The strength of our models is that they can be adopted into daily clinical practice after further validation, because the variants are clinically compelling and readily available from routine medical records. For user convenience, we ran multiple models based on fewer retained variables and showed similar predictive values. We also provided estimated cut-off values ​​for each model according to our dataset. However, whether a model with more variables can offer superior predictive value and an optimal cut-off value that can be applied globally needs further validation. In addition, the low sensitivity of the model limits its use as a screening test in clinical practice. It seems reasonable to consider this model when excluding low-risk patients rather than selecting high-risk patients, given the high specificity and low sensitivity. This can help spare limited medical resources from patients who are excluded from MINS. In this model, we only included preoperative variables, so they can be used from the preoperative period when applied in clinical practice. Some of our variables were modifiable, but it is unclear whether modifying these variables can reduce the incidence of MINS. An effective method for preventing MINS has not yet been established2,7, and avoiding a limited resource of low-risk patients based on our model could be a good start for early identification and treatment of MINS patients. However, in this study, we evaluated several medications before surgery, but none of them showed a meaningful effect on the incidence of MINS. This is consistent with previous findings where the use of beta-blockers reduced myocardial infarction after surgery but increased the incidence of stroke.28. Other cardiovascular drugs including aspirin, nitrous oxide and clonidine in the preoperative period showed nonsignificant results for the prevention of MINS7.

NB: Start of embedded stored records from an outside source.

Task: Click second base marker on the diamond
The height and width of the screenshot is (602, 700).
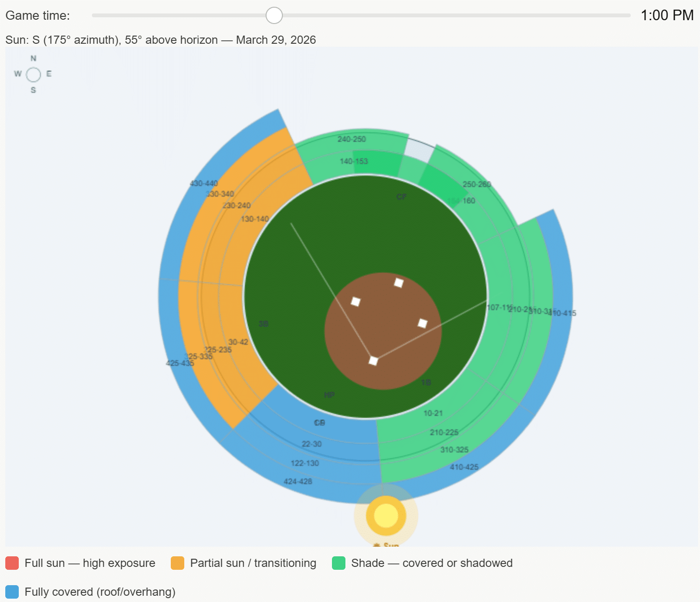Action: (398, 283)
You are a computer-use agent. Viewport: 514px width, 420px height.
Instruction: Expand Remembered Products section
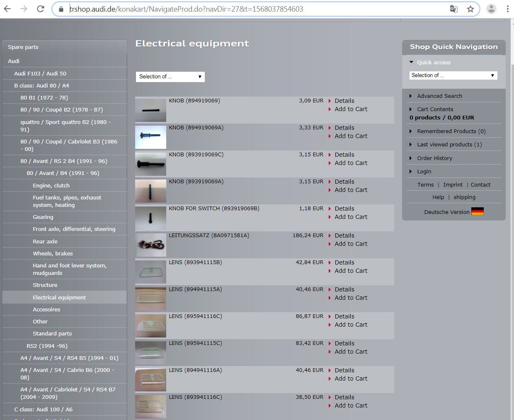click(451, 131)
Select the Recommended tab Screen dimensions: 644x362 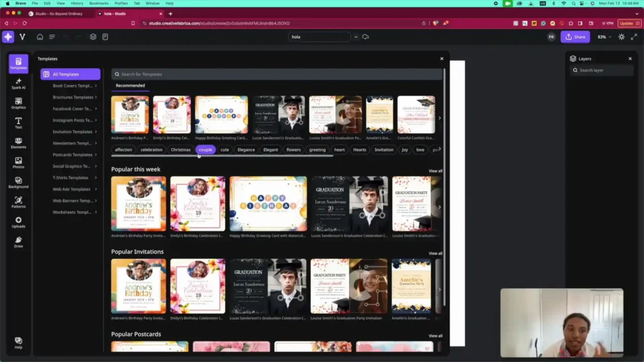(x=130, y=85)
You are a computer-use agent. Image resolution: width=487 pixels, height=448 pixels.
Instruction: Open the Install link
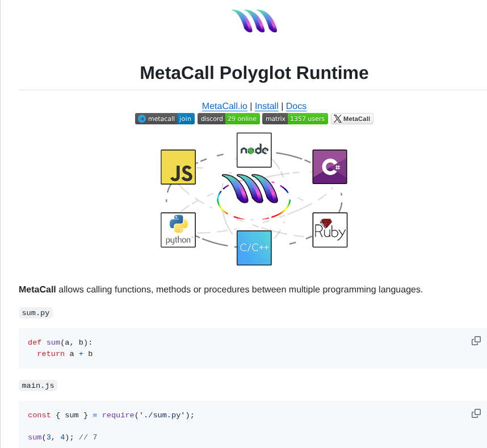point(266,106)
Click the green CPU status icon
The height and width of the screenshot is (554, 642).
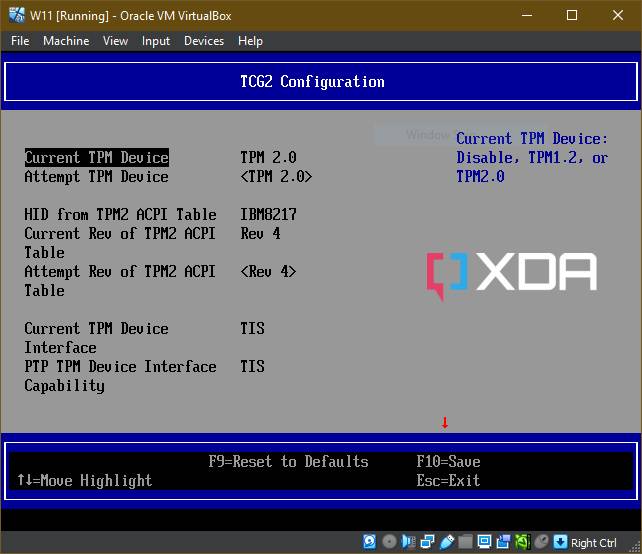click(x=523, y=542)
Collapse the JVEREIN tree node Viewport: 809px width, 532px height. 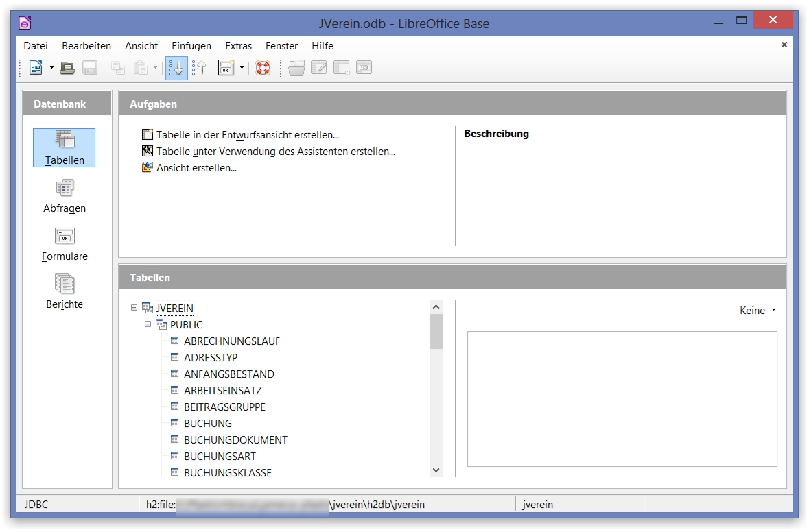pyautogui.click(x=134, y=309)
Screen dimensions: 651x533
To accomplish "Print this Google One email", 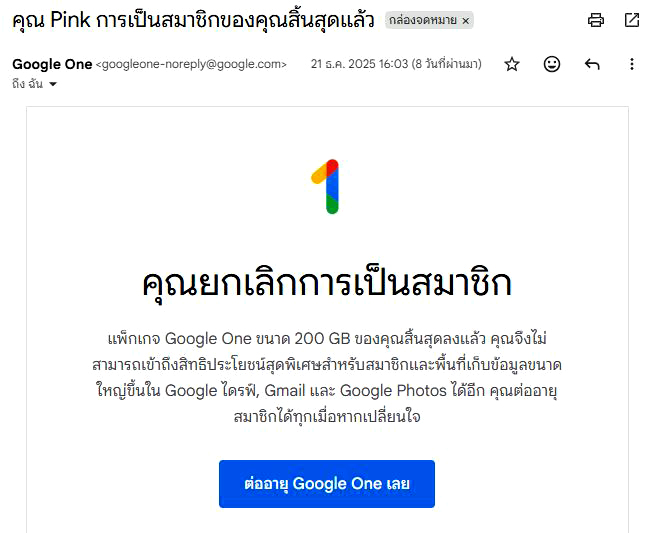I will pyautogui.click(x=596, y=20).
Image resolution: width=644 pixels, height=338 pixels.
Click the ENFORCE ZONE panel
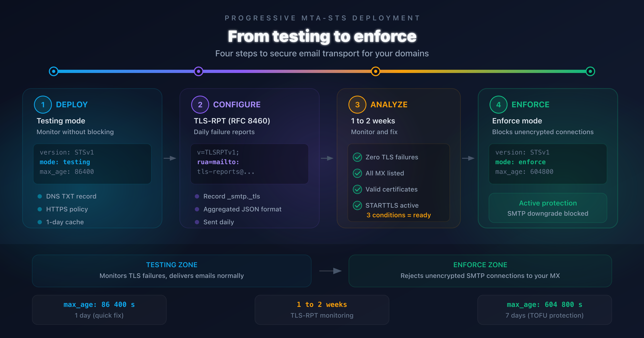(x=480, y=271)
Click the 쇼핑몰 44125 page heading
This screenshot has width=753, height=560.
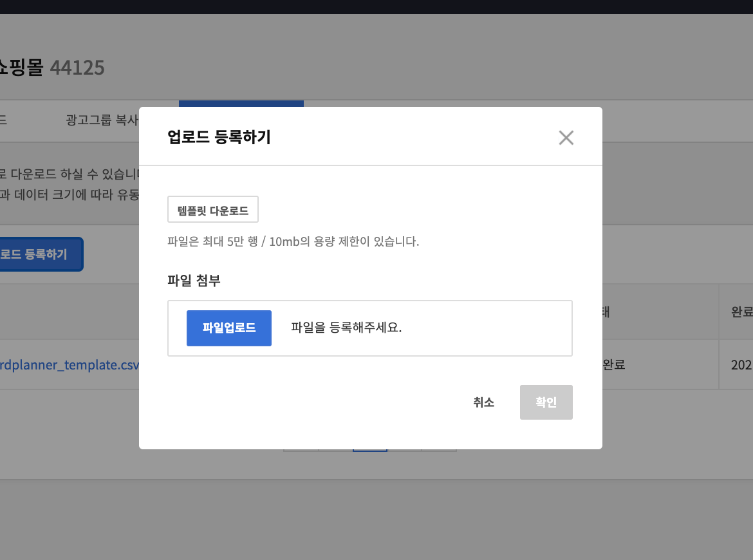point(51,67)
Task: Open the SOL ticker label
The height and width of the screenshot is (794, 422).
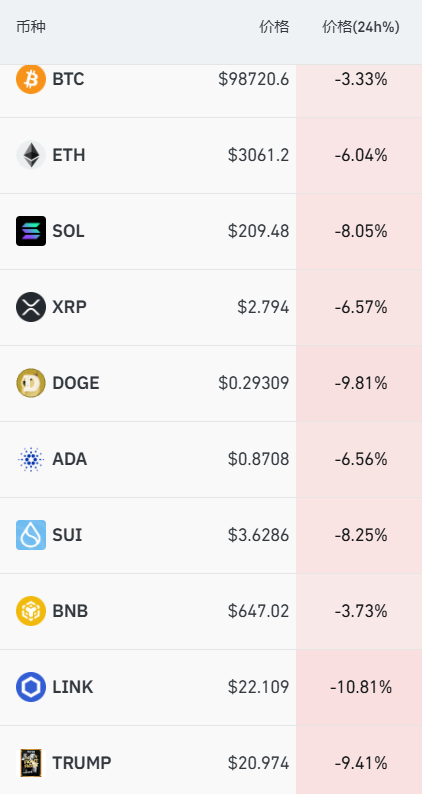Action: pyautogui.click(x=68, y=231)
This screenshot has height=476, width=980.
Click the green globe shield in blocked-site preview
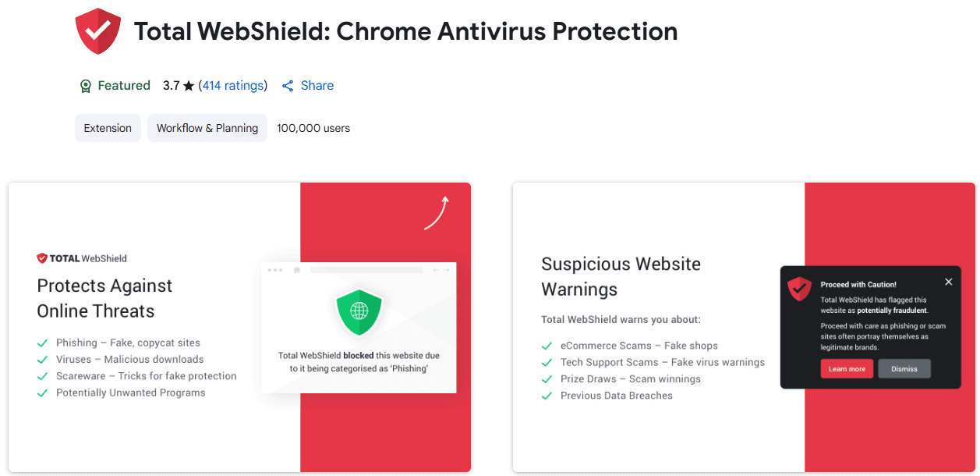tap(358, 312)
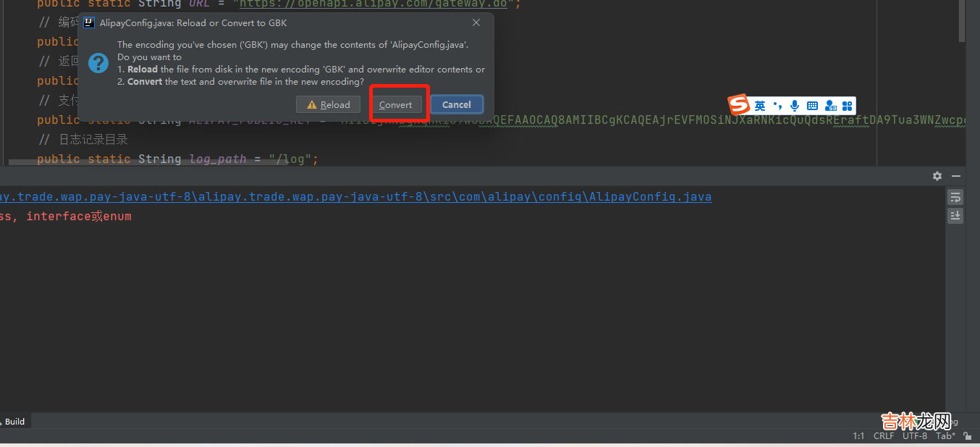Activate Sogou voice input microphone

(795, 106)
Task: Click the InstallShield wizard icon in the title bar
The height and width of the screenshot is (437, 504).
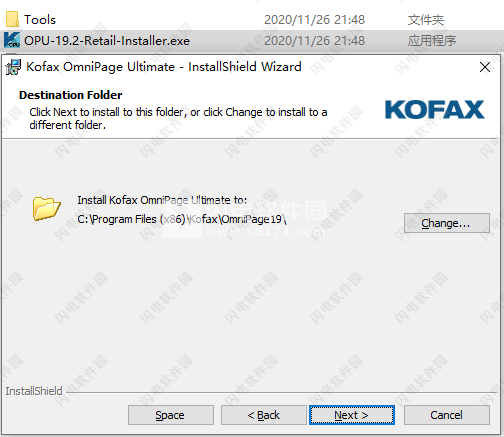Action: tap(13, 67)
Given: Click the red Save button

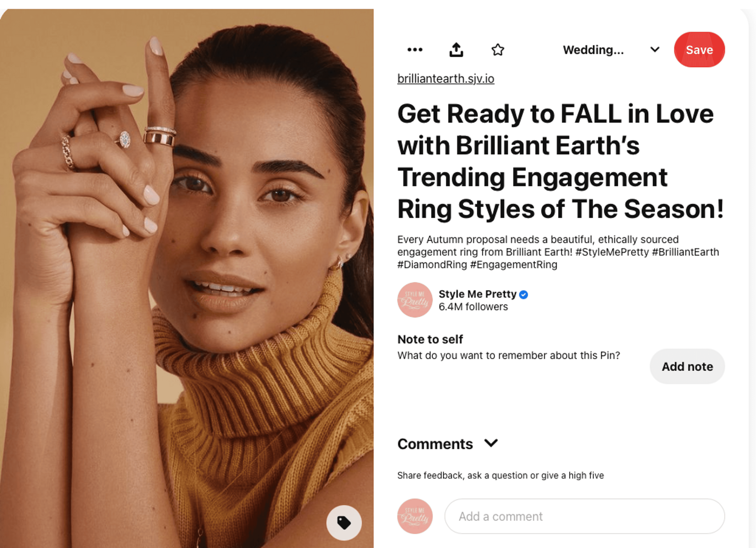Looking at the screenshot, I should [x=699, y=50].
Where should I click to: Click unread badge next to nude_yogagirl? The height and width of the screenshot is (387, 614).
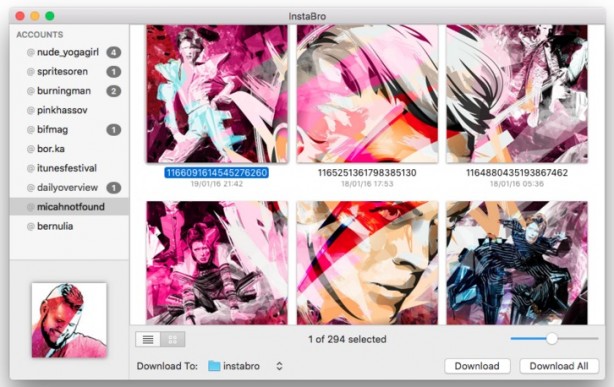(x=114, y=52)
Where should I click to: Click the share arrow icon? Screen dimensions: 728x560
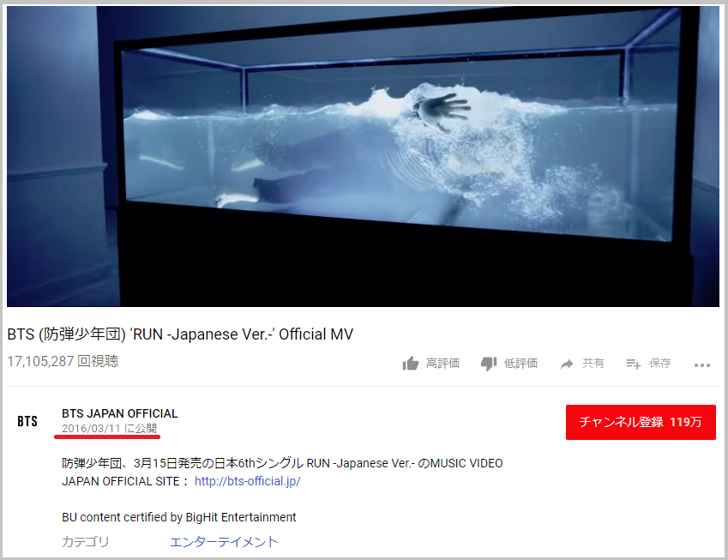(x=567, y=364)
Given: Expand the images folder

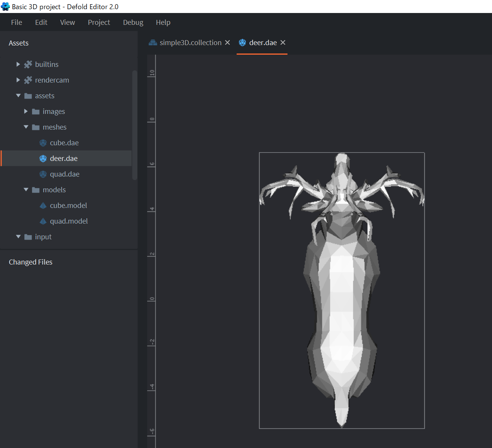Looking at the screenshot, I should pos(26,111).
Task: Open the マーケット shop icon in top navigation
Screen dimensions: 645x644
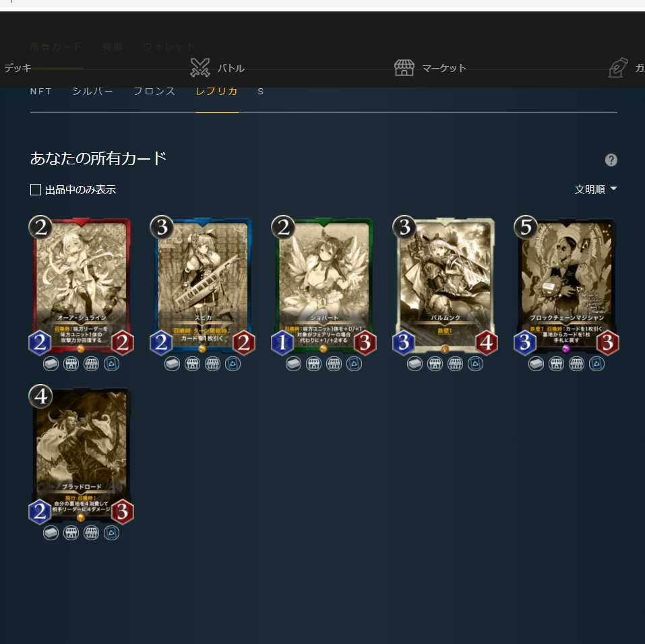Action: point(404,68)
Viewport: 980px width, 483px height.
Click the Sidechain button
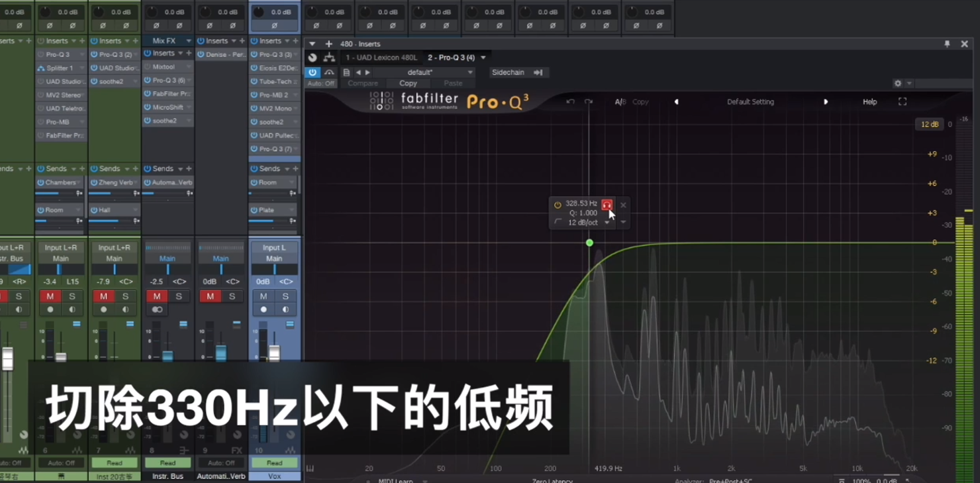pos(508,72)
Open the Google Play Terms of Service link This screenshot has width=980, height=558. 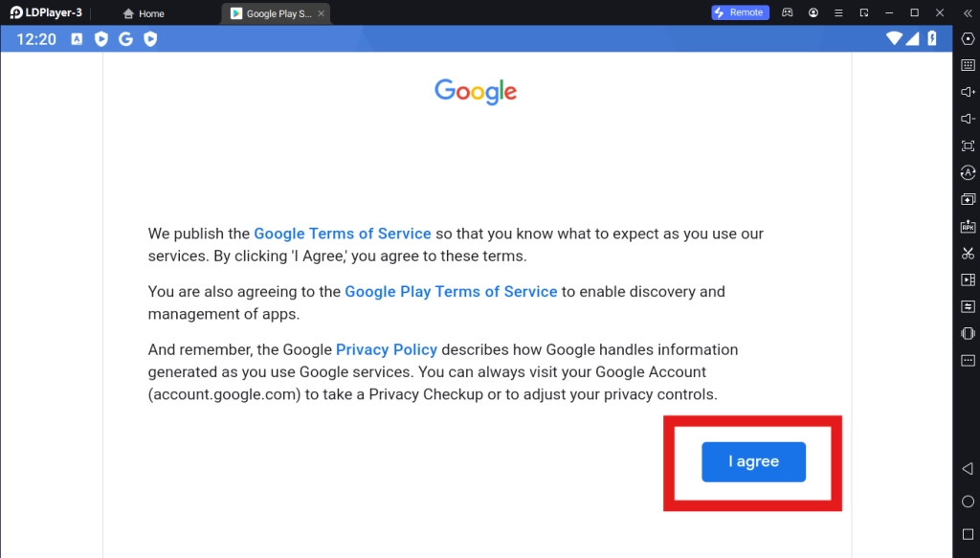(x=450, y=292)
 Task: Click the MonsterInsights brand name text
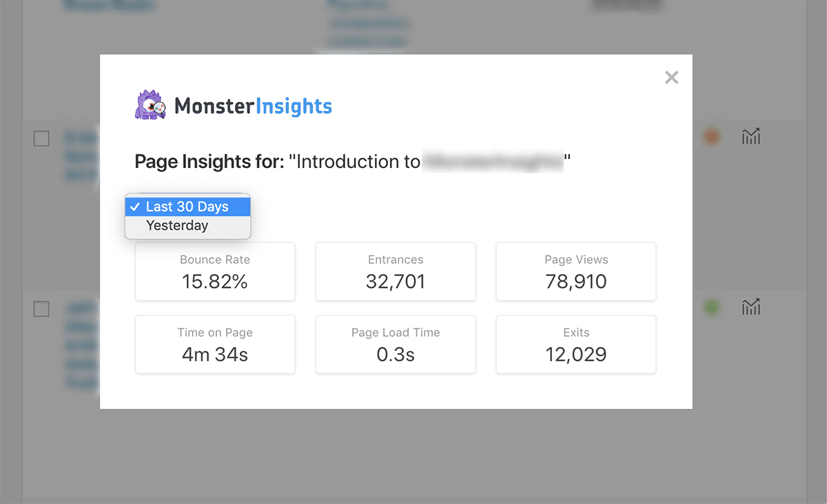[253, 106]
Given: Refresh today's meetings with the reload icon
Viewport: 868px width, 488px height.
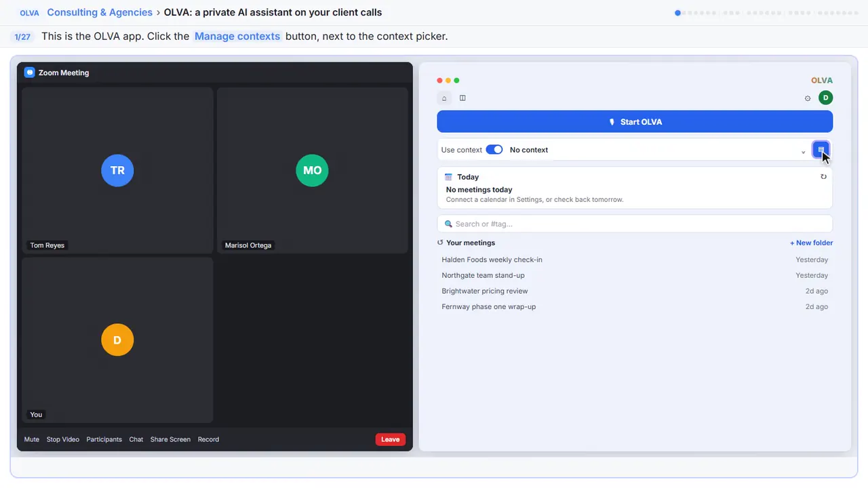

Our study has several limitations that must be taken into account. First, this study used single center retrospective data, and there is a residual risk of confounding effects of unmeasured factors. Our analysis lacked detailed cardiac assessments such as echocardiography as not all patients had such data. Preoperative results of other laboratory tests of blood and intraoperative variables that cannot be retained due to lack of data availability may need to be taken into account in future studies. To exclude patients with chronic cTn elevation, we enrolled those with an available cTn level preoperatively, and several patients were excluded due to the lack of a preoperative cTn level. Furthermore, perioperative cTn was measured selectively, so the incidence of MINS may be overestimated, and there may be patients who should have been evaluated with cTn but were not. Furthermore, postoperative cTn was not systematically monitored. There may be patients who have lost cTn while monitoring, and the gradient correlation cannot be assessed. In addition, our study was performed on cTnI, and results may have differed according to the cTn assay. Therefore, for our model to be generalizable, it needs further internal and external validation, especially in patients whose cTn was measured routinely. In addition, the definition of a non-ischemic cause of cTn elevation was strictly applied due to the retrospective nature of the study, and this may have caused selection bias. In further study, different models may need to be developed according to the types of surgery and emergency procedures. In addition, our study population showed a relatively high mortality rate, because they were high-risk patients whose cTn was measured in both the preoperative and postoperative periods. This may also have caused selection bias. Finally, perioperative management was not well controlled. Although we followed the institutional protocol based on current guidelines, this may have been updated during the study period. Despite these limitations, this is the first study to demonstrate predictive models for MINS based on risk factors identified by machine learning techniques.